**The records**
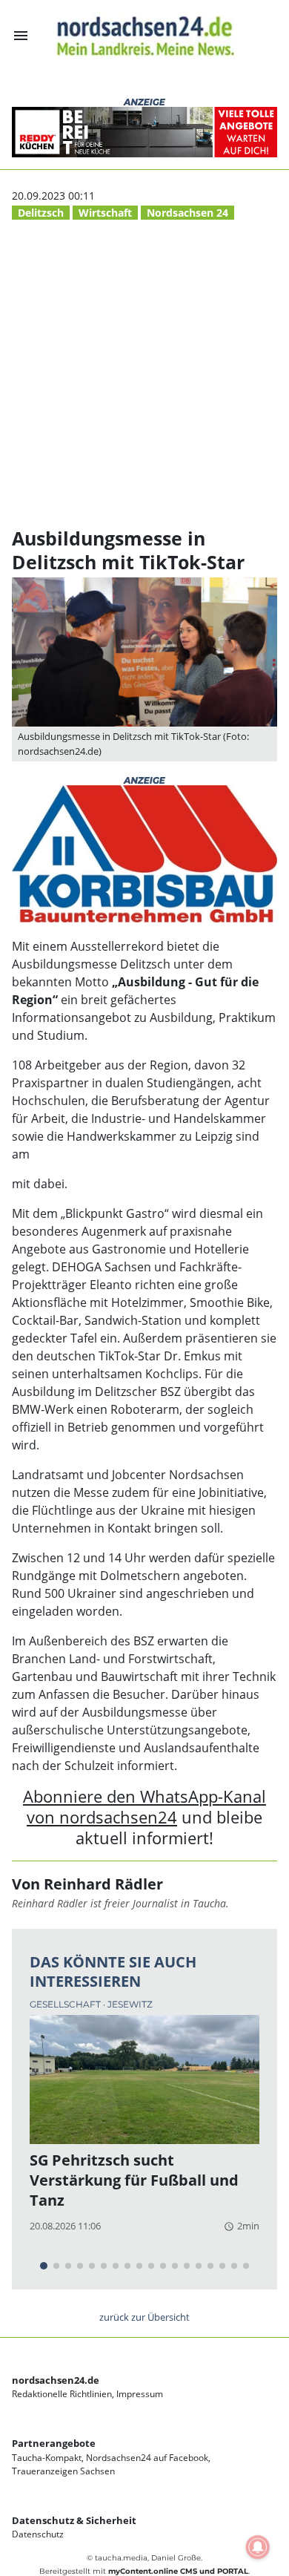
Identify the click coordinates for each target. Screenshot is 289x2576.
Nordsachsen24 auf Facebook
--
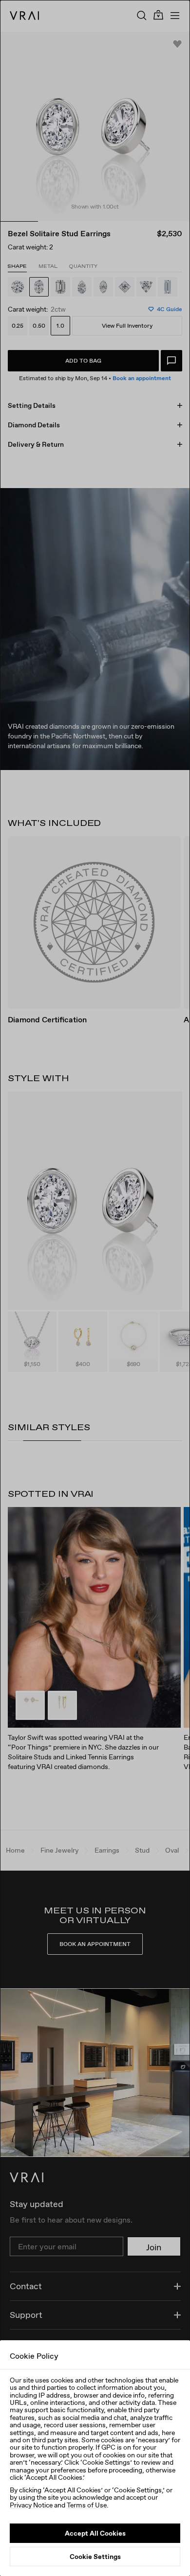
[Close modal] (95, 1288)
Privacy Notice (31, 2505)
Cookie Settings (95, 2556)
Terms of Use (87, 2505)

**Work to complete**
Please write out, exactly as they appear above, only the lines in the stretch from the line with "Identify the click" through the line with "Nordsachsen24 auf Facebook".

**Answer to this problem**
Identify the click coordinates for each target. Screenshot is 289x2576.
Nordsachsen24 auf Facebook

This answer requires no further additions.